La carta llega después de que la primera ministra italiana, Giorgia Meloni, anunciara la suspensión del acuerdo de libre circulación Schengen con España. Esa iniciativa ha sido secundada, según la información recogida en el escrito, por países como Dinamarca, Finlandia y la República Checa, además de por formaciones políticas de Portugal. Sánchez califica de «asimétrica» la respuesta del resto de Estados miembros y considera que estas decisiones son «egoístas, polarizantes y fuera de la ley», impulsadas por «prejuicios, noticias falsas, ignorancia o intereses políticos». El presidente subraya, no obstante, que esa actitud no es mayoritaria: la mayoría de los países europeos ha mostrado su apoyo a España durante la crisis.
En el escrito, el presidente socialista defiende la gestión de su Gobierno ante lo que describe como una entrada «irregular e inesperada» de 50.000 inmigrantes en Ceuta. Asegura que se consiguió «restablecer plenamente» el control de la frontera «en menos de 48 horas», que se retornó «a la práctica totalidad de los migrantes que cruzaron de forma irregular» y que se evitó «cualquier movimiento posterior no autorizado hacia la Europa continental». Esa respuesta, añade, se logró «en estrecha coordinación con las autoridades marroquíes» y con «muy escaso apoyo de otros Estados europeos».
Sánchez argumenta además que la posición de estos gobiernos es contraria al derecho europeo, al derecho humanitario y a los «principios de solidaridad» que unen a los países comunitarios, así como a «los intereses a largo plazo de Europa y al sentido común más elemental». En ese punto recuerda que Ceuta «no forma parte del espacio Schengen», que «casi no quedan migrantes irregulares sin retornar» y que, según Frontex, España es «una de las fronteras exteriores menos porosas de la Unión Europea». Frente a quienes cuestionan la actuación española, el presidente insiste en que su Gobierno ha aplicado «de forma constante» una política migratoria eficaz y solidaria.

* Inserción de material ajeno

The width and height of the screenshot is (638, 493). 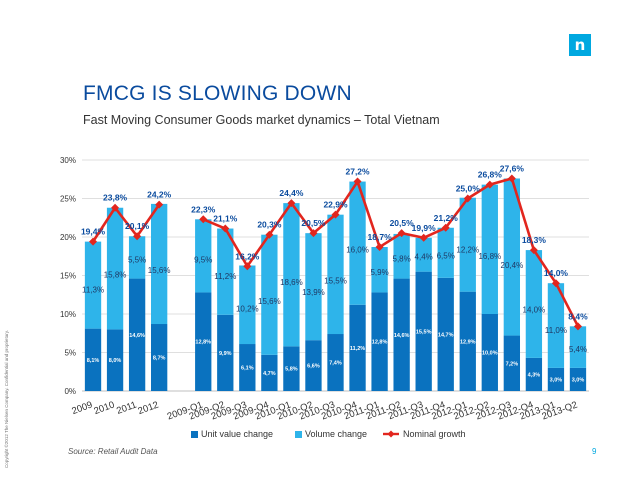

El presidente también aprovecha la misiva para defender esa política frente a las críticas recibidas, incluido el proceso de regularización de inmigrantes irregulares impulsado por su Gobierno y las incesantes llegadas a las costas españolas en los últimos años. Según los datos que aporta, el número de entradas irregulares por la frontera sur de España es «la mitad de las registradas, por ejemplo, en Italia» en los últimos cinco años. Frente a las voces que piden la exclusión temporal de España del espacio Schengen, el jefe del Ejecutivo subraya que la seguridad de las fronteras exteriores es «una responsabilidad compartida de todos los Estados miembros, y no sólo de los que están en primera línea de la Unión».
La carta, remitida este sábado, concluye con una solicitud expresa al Consejo Europeo para que convoque de urgencia una videoconferencia extraordinaria con los ministros de Interior. A juicio de Sánchez, esa reunión debería servir para «establecer una respuesta común a situaciones de este tipo» y para reafirmar que la seguridad fronteriza es un compromiso colectivo. El presidente confía en el «liderazgo» de Von der Leyen para «garantizar que la Unión Europea responda de manera rápida, eficaz y coordinada» ante una crisis que, insiste, afecta al conjunto de los Estados miembros.